How many lines of the listing contain the word "button"? Reply with the number alone.

Target position records
----------

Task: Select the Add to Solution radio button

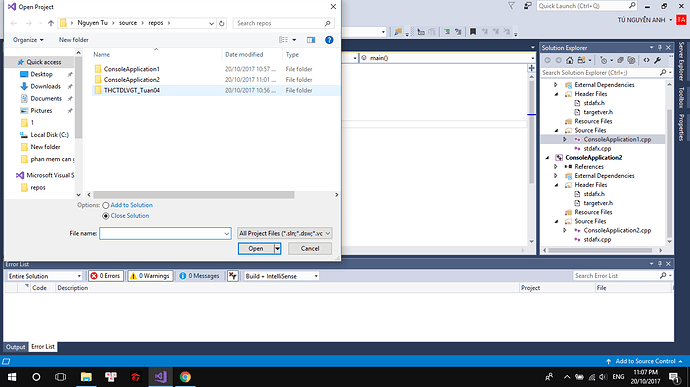Action: [106, 206]
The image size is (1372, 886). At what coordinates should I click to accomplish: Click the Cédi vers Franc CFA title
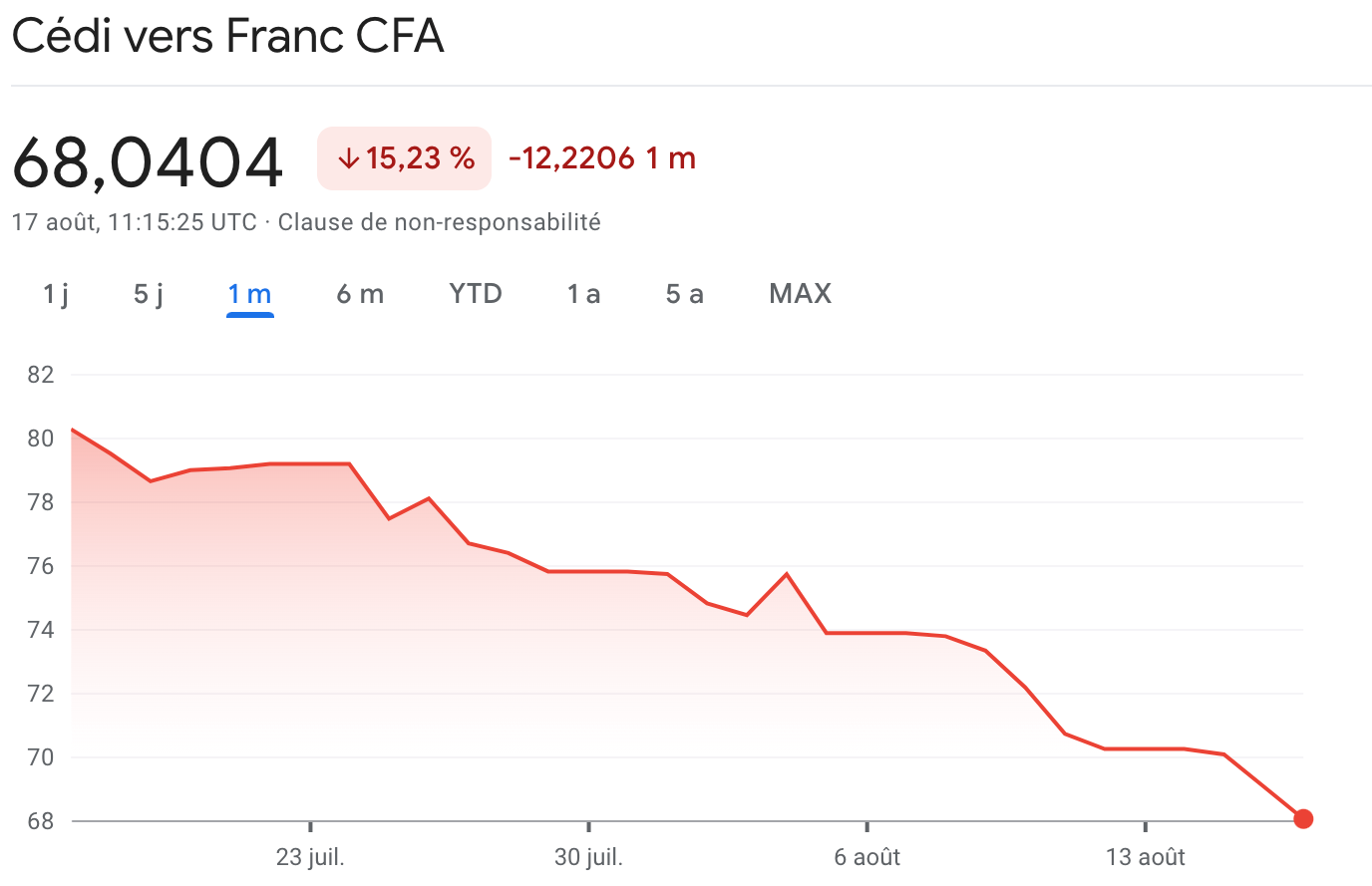[x=227, y=36]
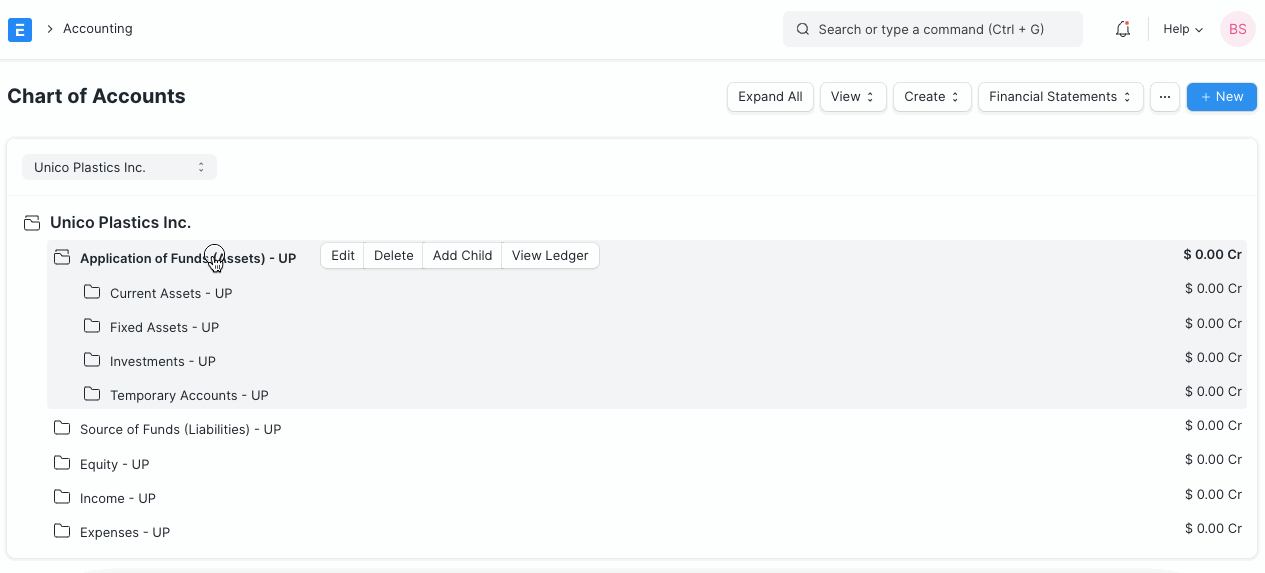Open the Unico Plastics Inc. company dropdown
This screenshot has height=573, width=1265.
click(x=119, y=168)

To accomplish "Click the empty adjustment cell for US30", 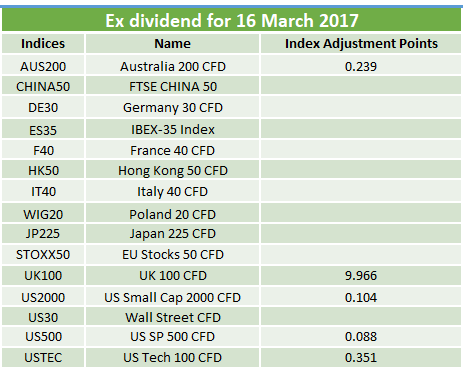I will (x=361, y=317).
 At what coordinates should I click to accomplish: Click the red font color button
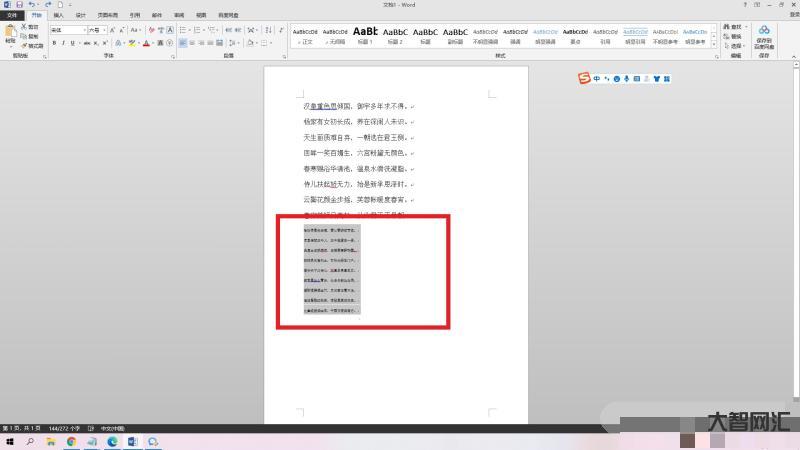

----------

- [Exercise solution]: 2